A prenup, formally and legally known as a prenuptial agreement, is a document a couple creates before they are legally married. In the document are terms and conditions for how they will proceed should they get a divorce or one spouse passes away. Most commonly, this covers how property and assets will be distributed but can also include terms related to alimony. Additionally, it can include terms related to inheritances one spouse may receive throughout the marriage.

Though many people assume discussing divorce before being legally married is a sign that the marriage is doomed to fail, this is far from the truth. In reality, creating a prenup helps ensure the couple is on the same page financially, as each party must disclose all their assets, including debt. As such, this creates open communication around one of the most stressful aspects of marriage.

What Terms and Conditions Should I Include?

If you are interested in creating a prenuptial agreement, understanding the terms and conditions you should include in the document is critical.

One of the first things that should be covered in your prenuptial agreement is how you will handle your pre-marital property. This is any asset or debt you obtained before the marriage. In New Jersey, this is considered separate property. However, if you co-mingle these with assets obtained during the marriage, it can be considered marital property and is subject to equitable distribution. As such, your prenuptial agreement can clarify your pre-marital assets and how they will be handled during your divorce.
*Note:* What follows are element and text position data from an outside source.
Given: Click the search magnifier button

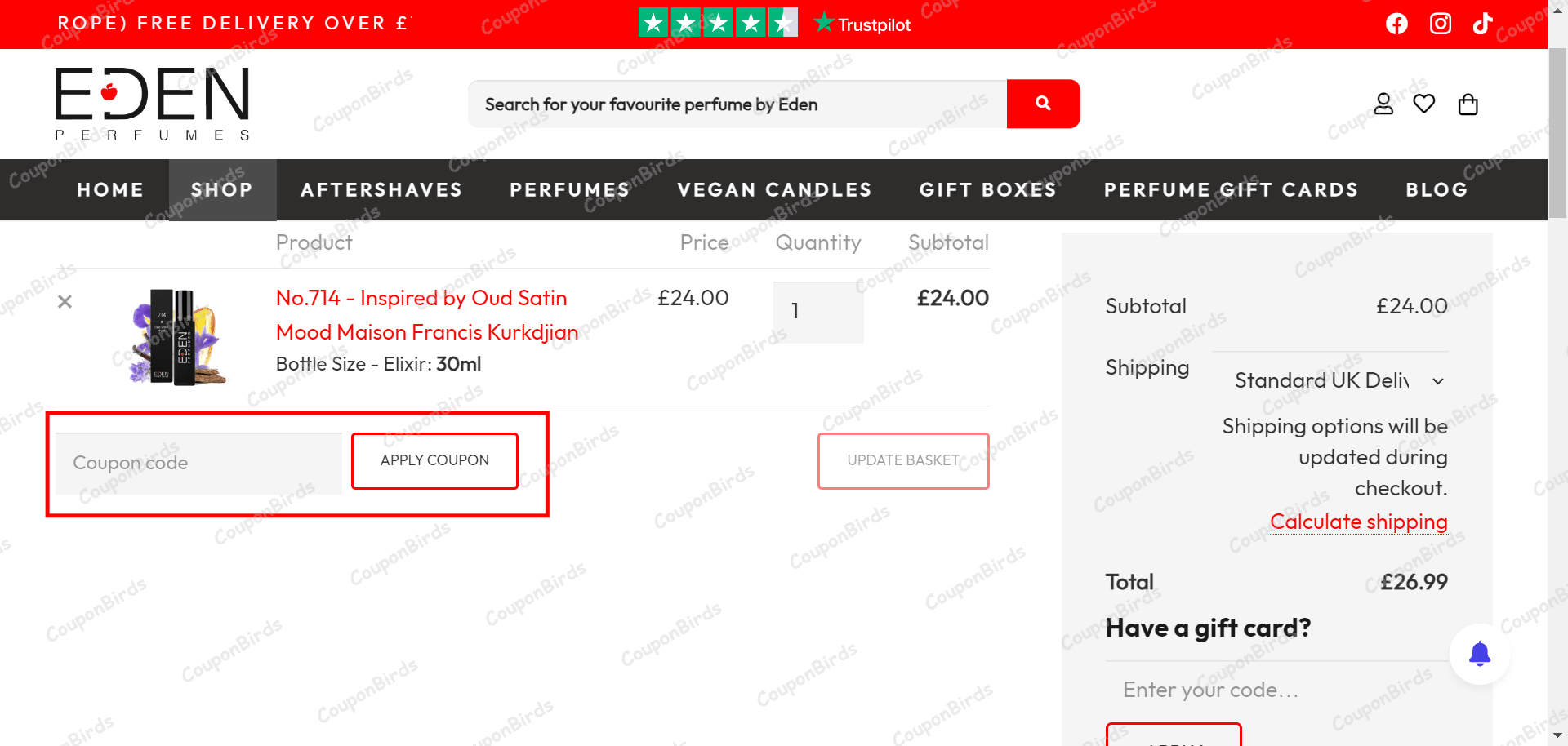Looking at the screenshot, I should tap(1043, 104).
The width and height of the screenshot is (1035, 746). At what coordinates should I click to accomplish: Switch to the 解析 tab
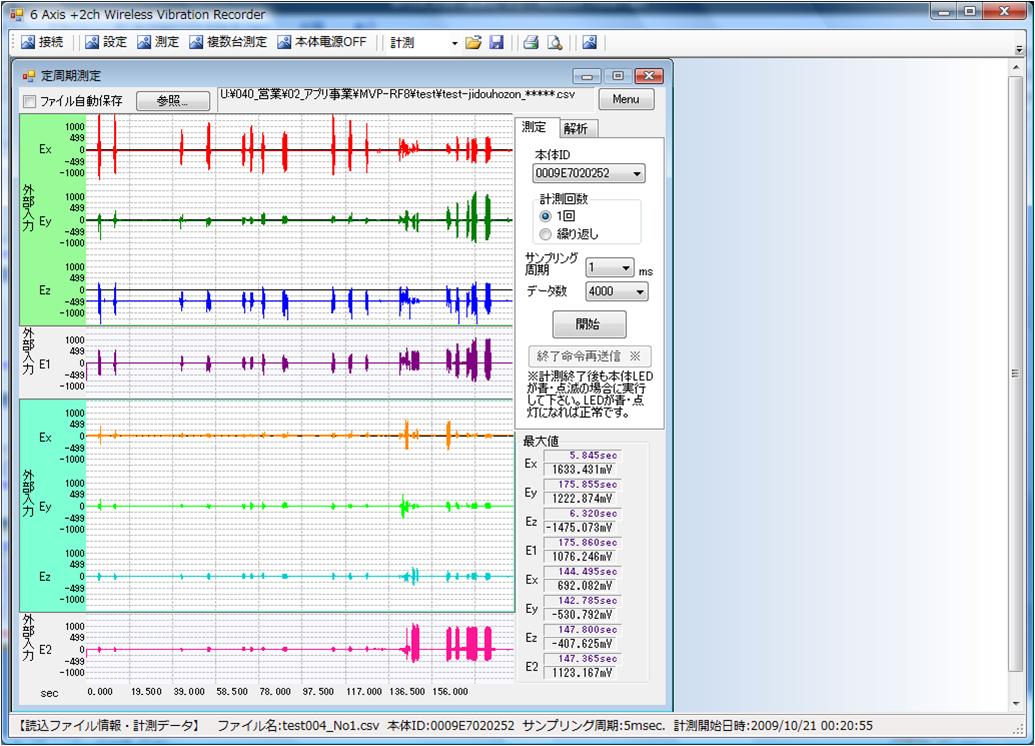576,128
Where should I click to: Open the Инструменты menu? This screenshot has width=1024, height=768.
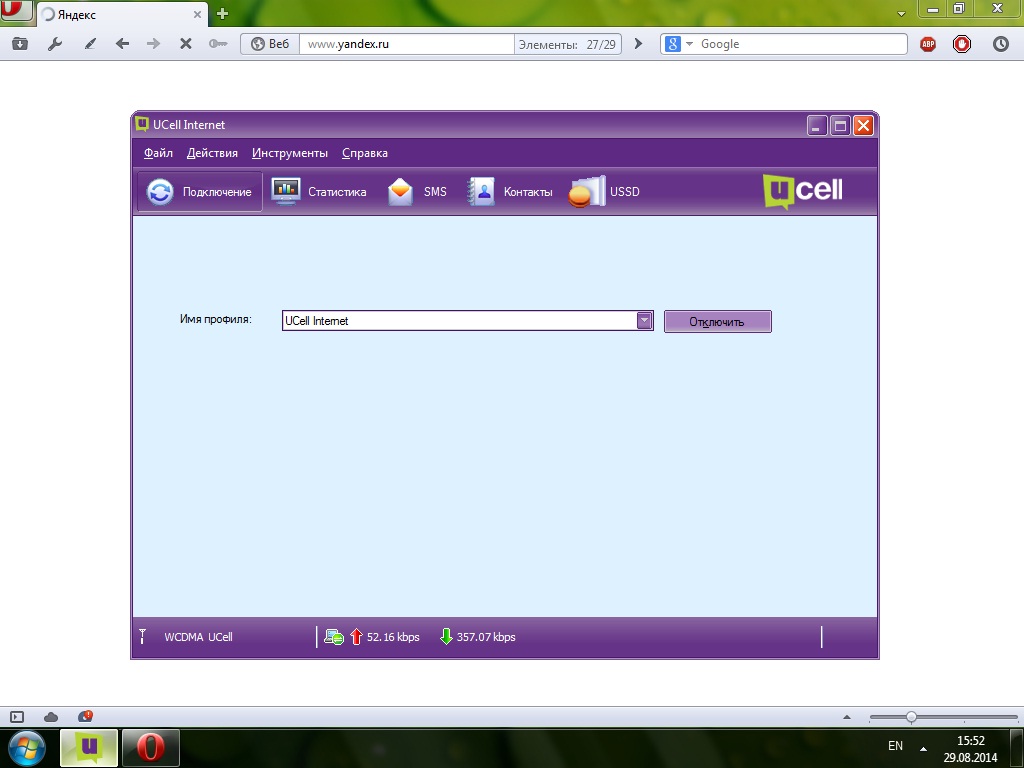point(290,153)
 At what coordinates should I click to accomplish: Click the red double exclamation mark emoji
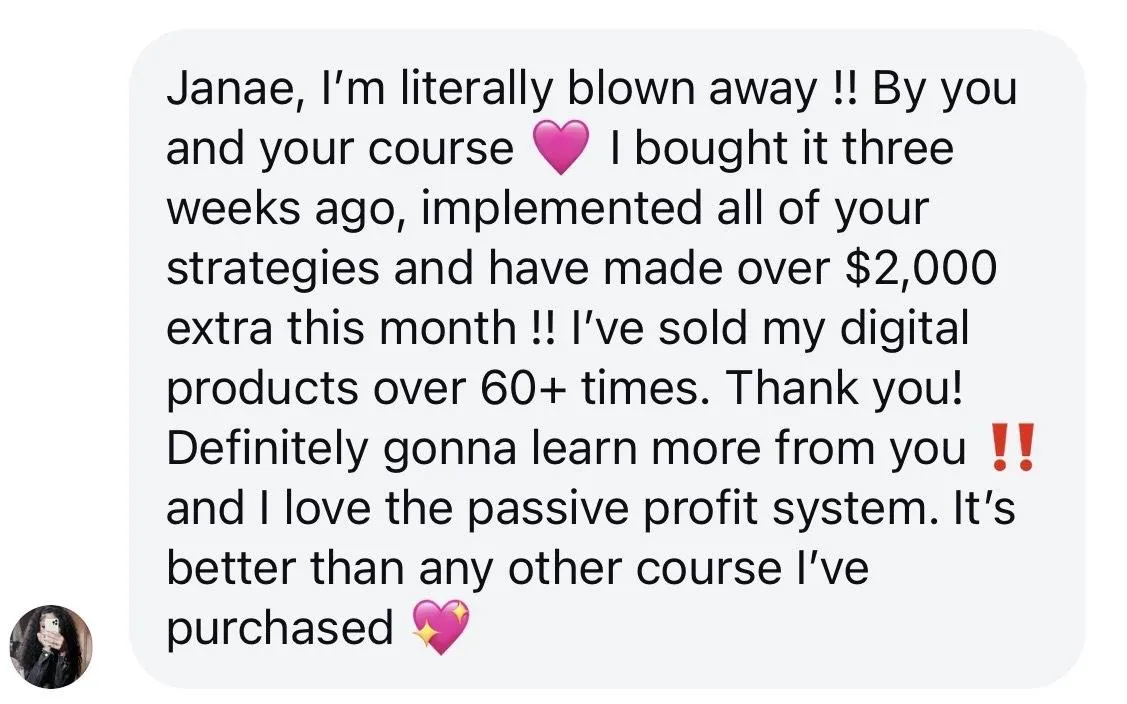point(1013,447)
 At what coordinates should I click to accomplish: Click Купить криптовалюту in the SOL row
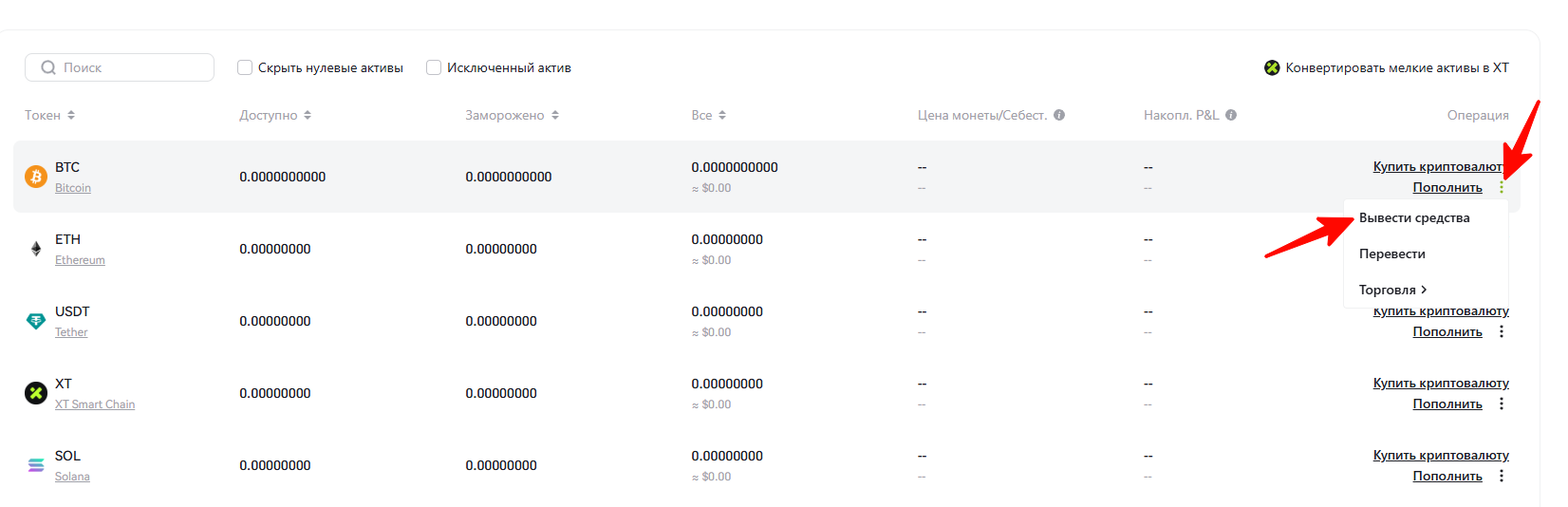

Additionally, your prenuptial agreement should cover how you will handle spousal support payments should you divorce. Many people are unhappy with the support orders issued by the courts, as the paying spouse may feel it’s too high, while the recipient may feel it’s too low. As such, the couple can work to determine the best payments for their needs. For example, you may determine that the higher-earning spouse will give up a certain percentage of their income to the other spouse to ensure that this is fair if they receive a raise or promotion later.

It’s important to note that you cannot establish child custody in a prenuptial agreement. This is because the courts ultimately have the final say regarding these matters.

As you can see, many important considerations must be made when creating a prenuptial agreement. That’s why it’s in your best interest to have an experienced attorney to help ensure the terms and conditions in the document are fair and in your best interest. At the Siragusa Law Firm, our team is ready to help. Connect with us today to learn more about these matters.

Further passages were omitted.